2. Learn to say “No”. Coaching means helping your sales reps help themselves. Don’t do everything for them. Create conditions for them to figure it out. Don’t know how to handle a certain objection, bring your documented responses to the next sales meeting or one-on-one session.
Redirect your sales reps to do the work and learn from their experiences. You can always jump in and help when they are really lost.
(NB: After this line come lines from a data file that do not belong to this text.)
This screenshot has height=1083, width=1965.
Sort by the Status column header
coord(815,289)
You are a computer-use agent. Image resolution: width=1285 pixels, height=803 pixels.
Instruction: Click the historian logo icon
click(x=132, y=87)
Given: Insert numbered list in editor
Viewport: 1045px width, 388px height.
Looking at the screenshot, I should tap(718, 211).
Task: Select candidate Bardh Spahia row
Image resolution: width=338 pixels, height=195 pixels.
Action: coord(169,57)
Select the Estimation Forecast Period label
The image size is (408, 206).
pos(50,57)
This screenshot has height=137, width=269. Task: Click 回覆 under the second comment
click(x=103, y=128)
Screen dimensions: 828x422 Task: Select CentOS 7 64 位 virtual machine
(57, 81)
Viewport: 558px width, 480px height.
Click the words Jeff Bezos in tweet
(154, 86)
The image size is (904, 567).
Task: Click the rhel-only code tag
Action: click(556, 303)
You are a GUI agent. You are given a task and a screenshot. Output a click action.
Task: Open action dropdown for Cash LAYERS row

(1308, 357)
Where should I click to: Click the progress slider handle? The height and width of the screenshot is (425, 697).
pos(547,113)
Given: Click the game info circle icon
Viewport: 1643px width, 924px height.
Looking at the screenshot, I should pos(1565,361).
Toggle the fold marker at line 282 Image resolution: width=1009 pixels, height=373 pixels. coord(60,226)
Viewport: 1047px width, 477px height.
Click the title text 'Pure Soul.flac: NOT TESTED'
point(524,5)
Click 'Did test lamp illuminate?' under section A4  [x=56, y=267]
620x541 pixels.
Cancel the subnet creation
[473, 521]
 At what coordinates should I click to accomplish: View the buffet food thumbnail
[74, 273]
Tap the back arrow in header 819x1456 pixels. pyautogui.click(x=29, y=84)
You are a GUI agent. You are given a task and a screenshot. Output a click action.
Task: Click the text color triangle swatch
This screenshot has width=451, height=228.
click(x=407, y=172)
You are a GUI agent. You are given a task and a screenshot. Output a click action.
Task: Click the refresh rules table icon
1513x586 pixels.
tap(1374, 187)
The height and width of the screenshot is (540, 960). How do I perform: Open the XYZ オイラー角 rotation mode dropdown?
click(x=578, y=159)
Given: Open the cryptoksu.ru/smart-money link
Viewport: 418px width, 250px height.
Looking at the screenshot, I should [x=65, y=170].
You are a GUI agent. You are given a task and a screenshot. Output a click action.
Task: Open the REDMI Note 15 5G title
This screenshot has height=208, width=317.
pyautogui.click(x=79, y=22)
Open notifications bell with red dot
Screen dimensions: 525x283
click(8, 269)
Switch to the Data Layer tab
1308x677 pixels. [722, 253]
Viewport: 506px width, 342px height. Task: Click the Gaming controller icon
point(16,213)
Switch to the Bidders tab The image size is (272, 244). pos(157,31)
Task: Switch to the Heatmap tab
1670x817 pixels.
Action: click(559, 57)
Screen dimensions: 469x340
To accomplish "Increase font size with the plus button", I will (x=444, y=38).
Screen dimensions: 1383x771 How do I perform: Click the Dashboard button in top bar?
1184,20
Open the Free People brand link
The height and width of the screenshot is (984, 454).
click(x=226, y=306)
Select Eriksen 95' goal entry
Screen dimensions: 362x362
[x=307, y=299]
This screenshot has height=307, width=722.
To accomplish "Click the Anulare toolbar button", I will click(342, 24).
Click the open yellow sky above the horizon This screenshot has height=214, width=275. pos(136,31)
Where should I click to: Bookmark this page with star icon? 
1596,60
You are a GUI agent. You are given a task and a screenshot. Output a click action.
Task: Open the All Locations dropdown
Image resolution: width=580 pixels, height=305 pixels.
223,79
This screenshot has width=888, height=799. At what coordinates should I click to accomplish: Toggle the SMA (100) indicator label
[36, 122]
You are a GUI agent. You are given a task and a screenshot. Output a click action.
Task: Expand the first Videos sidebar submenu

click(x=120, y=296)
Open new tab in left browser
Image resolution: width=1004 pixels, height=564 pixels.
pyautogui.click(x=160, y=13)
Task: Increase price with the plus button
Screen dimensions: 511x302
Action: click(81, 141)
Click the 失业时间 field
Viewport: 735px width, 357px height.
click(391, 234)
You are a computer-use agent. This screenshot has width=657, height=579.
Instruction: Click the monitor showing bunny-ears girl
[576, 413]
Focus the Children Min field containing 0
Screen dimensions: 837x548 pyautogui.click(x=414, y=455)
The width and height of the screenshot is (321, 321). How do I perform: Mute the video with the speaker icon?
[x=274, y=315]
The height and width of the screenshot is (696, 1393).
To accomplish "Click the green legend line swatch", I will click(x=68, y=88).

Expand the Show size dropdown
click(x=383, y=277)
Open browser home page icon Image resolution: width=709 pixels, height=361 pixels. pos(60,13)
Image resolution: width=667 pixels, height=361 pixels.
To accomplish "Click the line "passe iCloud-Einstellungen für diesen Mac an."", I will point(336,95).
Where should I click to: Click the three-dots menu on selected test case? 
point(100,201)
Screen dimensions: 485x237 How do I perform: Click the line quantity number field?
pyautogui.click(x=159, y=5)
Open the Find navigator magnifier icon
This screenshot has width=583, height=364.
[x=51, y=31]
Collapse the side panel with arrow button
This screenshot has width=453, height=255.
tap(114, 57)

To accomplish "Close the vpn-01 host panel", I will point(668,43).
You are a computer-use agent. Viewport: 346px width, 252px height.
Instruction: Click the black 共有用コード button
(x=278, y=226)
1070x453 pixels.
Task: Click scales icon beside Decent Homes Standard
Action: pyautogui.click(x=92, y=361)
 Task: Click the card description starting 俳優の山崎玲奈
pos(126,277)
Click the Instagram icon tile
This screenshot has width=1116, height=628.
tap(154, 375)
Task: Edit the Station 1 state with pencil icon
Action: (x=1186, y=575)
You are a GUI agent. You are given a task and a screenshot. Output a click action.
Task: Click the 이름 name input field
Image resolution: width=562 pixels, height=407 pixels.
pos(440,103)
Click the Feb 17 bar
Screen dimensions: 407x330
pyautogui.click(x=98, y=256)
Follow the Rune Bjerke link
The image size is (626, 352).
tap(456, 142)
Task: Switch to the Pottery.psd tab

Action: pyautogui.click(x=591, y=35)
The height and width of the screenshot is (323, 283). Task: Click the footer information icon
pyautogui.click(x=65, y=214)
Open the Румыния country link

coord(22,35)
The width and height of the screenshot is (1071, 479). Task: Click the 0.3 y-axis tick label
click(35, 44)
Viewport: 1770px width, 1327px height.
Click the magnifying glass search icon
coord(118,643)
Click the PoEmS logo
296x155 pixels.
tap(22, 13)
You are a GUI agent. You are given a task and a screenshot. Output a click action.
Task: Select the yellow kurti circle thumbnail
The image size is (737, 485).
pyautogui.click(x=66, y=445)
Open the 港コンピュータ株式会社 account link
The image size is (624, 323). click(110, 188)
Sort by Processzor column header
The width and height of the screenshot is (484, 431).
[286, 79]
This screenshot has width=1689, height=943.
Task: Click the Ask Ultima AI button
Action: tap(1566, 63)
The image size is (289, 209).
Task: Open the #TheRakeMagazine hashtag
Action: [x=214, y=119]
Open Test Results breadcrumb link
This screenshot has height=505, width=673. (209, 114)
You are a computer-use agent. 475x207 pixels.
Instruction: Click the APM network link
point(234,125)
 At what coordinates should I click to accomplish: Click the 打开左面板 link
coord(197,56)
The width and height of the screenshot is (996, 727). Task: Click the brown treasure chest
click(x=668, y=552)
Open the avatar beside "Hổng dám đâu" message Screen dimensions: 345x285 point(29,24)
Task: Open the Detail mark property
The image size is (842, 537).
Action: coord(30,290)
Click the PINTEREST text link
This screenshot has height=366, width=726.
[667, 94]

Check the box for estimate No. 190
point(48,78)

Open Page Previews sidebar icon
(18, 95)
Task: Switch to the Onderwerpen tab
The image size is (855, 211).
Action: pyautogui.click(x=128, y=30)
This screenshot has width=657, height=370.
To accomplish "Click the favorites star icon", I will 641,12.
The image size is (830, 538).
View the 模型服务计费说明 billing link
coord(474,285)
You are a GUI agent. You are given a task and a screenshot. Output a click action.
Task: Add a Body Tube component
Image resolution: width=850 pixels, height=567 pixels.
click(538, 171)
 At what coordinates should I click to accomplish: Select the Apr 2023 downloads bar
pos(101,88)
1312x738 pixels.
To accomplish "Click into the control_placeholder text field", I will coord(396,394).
3. Understand your sales reps personal motivation. Have you asked your reps what they really want? What are their aspirations, and what do they think they need to do to attain them? People do what they want to do – not need to do. Needs get fulfilled if their “wants” drive them.
If a sales rep wants to buy a new home, help them calculate the sales required to make the down payment. If they want to pay for their kids college, coach them to earn enough for their savings plan.
Like many activities, coaching is both an art and a science. You can learn the basics easily enough, but you’ll only get better at it by doing it, evaluating the results, tweaking your process, and then doing it some more.
If you’ve never been coached, mastering the fundamentals may require a little more time, but there’s no reason why, if you follow these three tips, you cannot become a better coach than you—or your team—ever thought possible.